「桜華」
刀也くんの声と、頬を抓られる感覚。
「へ、」
「信号」
言われた方を見ると、横断歩道の向こう側には立花がいて、赤く点灯してたライトは青色に点滅していた。
「あー…ごめん、ぼーっとしてた…先に行ってて良かったのに…ごめんね。」
あーあ、迷惑かけちゃった。
そう少し俯いて、ぼーっとしてると、両頬に手を添えられて、少し強い力で頬を抓られた。
「いひゃい…」
「なんか、余計なこと考えてるだろ」
図星だった。
「そんにゃことないひょ」
「嘘だ。
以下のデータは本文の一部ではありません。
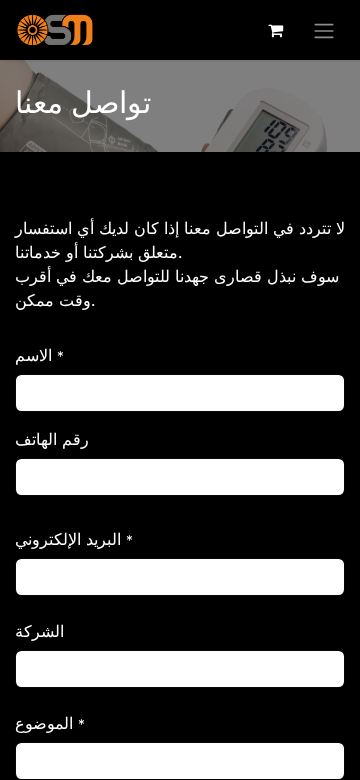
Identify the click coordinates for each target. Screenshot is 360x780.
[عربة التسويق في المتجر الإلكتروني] (275, 30)
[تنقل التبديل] (324, 30)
その顔、悩んでる時の顔だぞ」
抓っていた手は、そのまま私の頬を包んで、心配そうな泣きそうな顔をして、「僕が頼りないのは分かってるけど、心配くらいさせろよ…相談でもなんでも聞くから、そんな顔しないでくれよ…一人で抱え込むなよ…なぁ…」
「ごめんね、そんなこと思わせちゃって…心配かけたくなくて」ヘラりと笑う私に更に悲しそうな顔をした。頬に添えられた手は気づけば私の手を取っていて、赤に変わっていた信号はまた青になっていた。向こう側にいた立花は、私達が手を繋いでるのを見て、刀也くんの隣じゃなくて私の手を取った。双子の間でまるで逃がさないと言わんばかりに手を取られる。私はまだ、ここにいていいらしい。「ありがとう」と言う声は閑静な住宅街と月に溶けて消えていった。私の言葉に満足そうな双子といつか終わるその日まで、歩み続けるのだ。二人の手は暖かかった。